In the middle distance is the flooded conservatory; the initial link-in point is close by. To its left is some kind of forcefield cage or container; fluorescent creatures that make me think of giant jellyfish float within that space. The vegetation to the right of the conservatory looks to have seeded itself from the new (old) Deepwater. The upper sky platform in this area houses a small library -- see below.
In the far distance is a wrecked ship, adjacent to one of Filbert Holmer's clocks (we've been using those to try to synchronise time in the various regions). From the clock body emanates a strong electric discharge.
Other than the sound of wind and waves, Illusion is silent. It is a twilight region -- like Winterfell, like Tyr in the old world of There.
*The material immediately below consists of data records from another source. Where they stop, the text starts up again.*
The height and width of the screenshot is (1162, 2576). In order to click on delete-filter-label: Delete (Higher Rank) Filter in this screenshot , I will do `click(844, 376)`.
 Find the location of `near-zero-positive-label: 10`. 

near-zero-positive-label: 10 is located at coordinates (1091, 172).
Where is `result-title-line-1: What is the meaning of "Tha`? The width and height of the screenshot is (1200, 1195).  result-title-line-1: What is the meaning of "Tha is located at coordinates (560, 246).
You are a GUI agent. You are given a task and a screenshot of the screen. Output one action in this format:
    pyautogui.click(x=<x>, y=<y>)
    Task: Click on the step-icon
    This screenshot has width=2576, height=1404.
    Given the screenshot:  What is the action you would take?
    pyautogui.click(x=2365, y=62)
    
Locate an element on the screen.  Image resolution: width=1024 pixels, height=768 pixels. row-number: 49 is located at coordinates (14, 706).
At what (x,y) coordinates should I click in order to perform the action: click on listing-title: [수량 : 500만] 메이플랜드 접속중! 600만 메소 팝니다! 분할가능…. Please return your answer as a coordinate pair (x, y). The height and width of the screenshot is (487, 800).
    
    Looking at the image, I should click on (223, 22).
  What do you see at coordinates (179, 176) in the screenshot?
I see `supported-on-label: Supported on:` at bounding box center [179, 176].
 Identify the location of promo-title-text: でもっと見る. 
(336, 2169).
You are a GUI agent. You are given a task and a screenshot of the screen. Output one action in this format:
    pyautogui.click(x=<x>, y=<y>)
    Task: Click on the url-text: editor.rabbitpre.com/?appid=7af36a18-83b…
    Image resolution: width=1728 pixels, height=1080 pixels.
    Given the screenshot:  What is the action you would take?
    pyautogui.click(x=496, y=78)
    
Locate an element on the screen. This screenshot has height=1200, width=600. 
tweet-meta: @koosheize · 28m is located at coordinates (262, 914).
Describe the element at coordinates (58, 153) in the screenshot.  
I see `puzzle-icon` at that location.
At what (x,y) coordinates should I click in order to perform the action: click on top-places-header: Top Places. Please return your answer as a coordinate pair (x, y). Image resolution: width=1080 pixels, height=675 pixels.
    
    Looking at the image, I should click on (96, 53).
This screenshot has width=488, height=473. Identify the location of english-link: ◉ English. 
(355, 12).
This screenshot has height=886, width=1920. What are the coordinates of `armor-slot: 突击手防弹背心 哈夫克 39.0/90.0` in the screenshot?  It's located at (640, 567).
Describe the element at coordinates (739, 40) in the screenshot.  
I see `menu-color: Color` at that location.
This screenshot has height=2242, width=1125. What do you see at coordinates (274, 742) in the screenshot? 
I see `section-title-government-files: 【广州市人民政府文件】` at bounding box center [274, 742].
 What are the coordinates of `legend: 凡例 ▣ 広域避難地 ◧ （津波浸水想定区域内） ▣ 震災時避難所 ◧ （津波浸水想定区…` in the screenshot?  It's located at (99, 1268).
It took a little time for my eyes to adjust to the low level of light, but then I picked my way from the link-in point by the flooded conservatory, attempting to reach the buildings to the south east.
Progress was slow -- sometimes I was wading through shallow seawater, while at other times I was clambering over narrow curlicues of land. At one point I needed to push through thickly growing vegetation, finally emerging in a small cove with two small boats half-pulled from the water.
From here I took a spiralling path up to a sky platform, then again to another that housed a small library on three sets of shelves, arranged in a triangle. From the book titles, it looked to be part of Quin's extensive collection. So why was he focusing on quantum physics -- perturbation theory in particular, as far as I could tell -- in this desolate spot?